* WORK TO COMPLETE: Of the entries below, return only those lines from the line with "1372x895 pixels." to the line with "Task: Check the checkbox in wish row 2", exactly, both included.

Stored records

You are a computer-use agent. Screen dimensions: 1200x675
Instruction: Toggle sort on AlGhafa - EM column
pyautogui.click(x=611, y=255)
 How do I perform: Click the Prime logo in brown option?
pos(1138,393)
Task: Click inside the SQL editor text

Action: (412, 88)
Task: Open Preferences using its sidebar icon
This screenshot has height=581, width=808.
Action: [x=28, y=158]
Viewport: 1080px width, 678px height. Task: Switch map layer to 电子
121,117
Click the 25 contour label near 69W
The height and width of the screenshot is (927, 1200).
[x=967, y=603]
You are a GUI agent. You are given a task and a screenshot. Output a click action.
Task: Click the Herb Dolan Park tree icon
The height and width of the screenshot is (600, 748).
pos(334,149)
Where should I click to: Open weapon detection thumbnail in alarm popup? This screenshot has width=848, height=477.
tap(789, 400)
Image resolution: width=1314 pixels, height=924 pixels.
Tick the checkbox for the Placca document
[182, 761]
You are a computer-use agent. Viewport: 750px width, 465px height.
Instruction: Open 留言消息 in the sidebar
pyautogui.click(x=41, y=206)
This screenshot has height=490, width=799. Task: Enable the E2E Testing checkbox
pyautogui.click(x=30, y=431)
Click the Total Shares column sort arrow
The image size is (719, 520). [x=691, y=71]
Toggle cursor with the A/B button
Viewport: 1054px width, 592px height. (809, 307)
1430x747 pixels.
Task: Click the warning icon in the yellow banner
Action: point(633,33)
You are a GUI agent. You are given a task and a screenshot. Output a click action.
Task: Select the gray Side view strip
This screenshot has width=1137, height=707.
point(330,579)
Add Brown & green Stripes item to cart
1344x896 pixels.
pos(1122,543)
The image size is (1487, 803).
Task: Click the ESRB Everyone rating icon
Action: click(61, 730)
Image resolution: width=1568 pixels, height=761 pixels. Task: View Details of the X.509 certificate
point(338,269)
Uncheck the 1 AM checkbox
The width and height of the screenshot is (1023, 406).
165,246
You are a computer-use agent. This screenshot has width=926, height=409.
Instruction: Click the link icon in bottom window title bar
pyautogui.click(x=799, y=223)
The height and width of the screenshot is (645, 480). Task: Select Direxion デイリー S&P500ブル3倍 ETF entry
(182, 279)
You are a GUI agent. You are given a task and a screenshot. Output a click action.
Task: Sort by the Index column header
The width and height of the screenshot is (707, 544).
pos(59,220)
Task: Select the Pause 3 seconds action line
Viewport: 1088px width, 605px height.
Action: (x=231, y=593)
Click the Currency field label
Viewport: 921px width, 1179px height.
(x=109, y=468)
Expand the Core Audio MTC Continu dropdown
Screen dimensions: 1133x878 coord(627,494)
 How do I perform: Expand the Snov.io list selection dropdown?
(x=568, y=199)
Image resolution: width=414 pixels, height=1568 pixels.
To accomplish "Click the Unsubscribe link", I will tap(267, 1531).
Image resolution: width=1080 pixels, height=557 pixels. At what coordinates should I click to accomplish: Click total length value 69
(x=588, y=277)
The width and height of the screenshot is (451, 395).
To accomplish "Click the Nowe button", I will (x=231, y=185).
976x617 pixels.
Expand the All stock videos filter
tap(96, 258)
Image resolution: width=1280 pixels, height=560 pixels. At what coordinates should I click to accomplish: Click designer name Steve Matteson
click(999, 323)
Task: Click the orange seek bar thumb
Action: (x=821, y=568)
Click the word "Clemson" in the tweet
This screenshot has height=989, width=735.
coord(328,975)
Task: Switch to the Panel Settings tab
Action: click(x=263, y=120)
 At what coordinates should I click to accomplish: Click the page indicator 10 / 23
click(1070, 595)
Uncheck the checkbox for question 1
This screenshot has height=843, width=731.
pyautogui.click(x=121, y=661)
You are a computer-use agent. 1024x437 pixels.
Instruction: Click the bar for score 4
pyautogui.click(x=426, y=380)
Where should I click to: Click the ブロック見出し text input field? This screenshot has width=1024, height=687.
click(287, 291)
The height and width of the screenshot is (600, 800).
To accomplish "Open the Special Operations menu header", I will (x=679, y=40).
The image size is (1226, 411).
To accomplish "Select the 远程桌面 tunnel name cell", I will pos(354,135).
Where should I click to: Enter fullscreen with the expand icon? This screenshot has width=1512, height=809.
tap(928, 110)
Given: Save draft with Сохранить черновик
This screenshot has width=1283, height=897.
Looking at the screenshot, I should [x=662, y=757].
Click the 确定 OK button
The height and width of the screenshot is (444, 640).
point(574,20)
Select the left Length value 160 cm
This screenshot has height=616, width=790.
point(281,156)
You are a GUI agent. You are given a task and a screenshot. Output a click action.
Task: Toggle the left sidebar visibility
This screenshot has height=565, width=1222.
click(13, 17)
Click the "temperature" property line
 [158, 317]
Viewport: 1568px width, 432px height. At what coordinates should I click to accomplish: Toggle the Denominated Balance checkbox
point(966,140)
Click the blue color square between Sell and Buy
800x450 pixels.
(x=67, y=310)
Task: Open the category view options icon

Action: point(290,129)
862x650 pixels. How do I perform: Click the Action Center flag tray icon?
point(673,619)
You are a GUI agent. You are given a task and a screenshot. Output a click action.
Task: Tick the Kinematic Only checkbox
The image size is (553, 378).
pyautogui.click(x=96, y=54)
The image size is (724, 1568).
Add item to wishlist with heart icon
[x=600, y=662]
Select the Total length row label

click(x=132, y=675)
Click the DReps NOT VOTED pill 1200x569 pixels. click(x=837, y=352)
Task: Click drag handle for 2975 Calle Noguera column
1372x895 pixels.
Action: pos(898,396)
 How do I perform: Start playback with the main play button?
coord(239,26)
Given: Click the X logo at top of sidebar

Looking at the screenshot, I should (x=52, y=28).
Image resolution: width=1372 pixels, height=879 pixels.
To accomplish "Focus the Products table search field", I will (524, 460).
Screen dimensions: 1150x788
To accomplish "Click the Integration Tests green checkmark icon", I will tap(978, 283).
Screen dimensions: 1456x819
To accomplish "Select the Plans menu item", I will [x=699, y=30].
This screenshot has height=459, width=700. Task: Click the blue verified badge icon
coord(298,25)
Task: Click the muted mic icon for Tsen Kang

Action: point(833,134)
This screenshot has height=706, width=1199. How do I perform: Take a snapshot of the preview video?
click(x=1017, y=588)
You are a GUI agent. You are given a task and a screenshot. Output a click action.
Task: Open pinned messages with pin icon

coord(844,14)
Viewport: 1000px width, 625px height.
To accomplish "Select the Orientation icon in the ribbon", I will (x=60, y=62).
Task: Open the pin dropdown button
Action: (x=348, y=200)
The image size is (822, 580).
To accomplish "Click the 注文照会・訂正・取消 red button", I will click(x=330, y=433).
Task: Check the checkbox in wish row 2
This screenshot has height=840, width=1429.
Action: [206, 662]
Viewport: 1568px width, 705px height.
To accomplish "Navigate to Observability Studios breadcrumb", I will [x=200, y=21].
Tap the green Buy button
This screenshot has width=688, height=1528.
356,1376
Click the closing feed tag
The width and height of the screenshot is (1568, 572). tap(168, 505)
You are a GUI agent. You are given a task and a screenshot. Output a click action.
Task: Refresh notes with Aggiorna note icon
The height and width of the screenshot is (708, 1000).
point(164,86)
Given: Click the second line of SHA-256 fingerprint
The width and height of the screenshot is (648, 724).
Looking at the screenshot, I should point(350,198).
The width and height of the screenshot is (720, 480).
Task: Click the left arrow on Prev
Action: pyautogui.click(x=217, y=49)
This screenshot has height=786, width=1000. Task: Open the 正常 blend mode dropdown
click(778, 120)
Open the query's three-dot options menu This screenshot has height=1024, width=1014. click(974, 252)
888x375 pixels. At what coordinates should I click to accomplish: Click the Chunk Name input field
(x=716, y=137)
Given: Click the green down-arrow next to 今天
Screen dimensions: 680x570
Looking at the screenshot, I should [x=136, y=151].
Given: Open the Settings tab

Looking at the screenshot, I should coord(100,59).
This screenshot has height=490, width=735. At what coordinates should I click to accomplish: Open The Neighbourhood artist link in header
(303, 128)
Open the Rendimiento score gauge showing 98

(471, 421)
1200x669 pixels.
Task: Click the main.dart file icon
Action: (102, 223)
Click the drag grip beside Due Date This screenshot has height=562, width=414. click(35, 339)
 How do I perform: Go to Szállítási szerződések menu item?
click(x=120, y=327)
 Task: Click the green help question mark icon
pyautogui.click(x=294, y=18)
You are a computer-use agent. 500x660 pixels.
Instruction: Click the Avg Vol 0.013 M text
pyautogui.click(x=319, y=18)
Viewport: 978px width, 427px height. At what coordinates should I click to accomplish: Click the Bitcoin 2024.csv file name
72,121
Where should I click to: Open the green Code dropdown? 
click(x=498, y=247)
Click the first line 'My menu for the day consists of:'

* WRITTEN ANSWER:
1372x895 pixels.
Action: pos(898,396)
 How do I perform: Start playback with the main play button?
coord(239,26)
Given: Click the X logo at top of sidebar

Looking at the screenshot, I should (x=52, y=28).
Image resolution: width=1372 pixels, height=879 pixels.
To accomplish "Focus the Products table search field", I will (524, 460).
Screen dimensions: 1150x788
To accomplish "Click the Integration Tests green checkmark icon", I will tap(978, 283).
Screen dimensions: 1456x819
To accomplish "Select the Plans menu item", I will [x=699, y=30].
This screenshot has height=459, width=700. Task: Click the blue verified badge icon
coord(298,25)
Task: Click the muted mic icon for Tsen Kang

Action: point(833,134)
This screenshot has height=706, width=1199. How do I perform: Take a snapshot of the preview video?
click(x=1017, y=588)
You are a GUI agent. You are given a task and a screenshot. Output a click action.
Task: Open pinned messages with pin icon

coord(844,14)
Viewport: 1000px width, 625px height.
To accomplish "Select the Orientation icon in the ribbon", I will (x=60, y=62).
Task: Open the pin dropdown button
Action: (x=348, y=200)
The image size is (822, 580).
To accomplish "Click the 注文照会・訂正・取消 red button", I will click(x=330, y=433).
Task: Check the checkbox in wish row 2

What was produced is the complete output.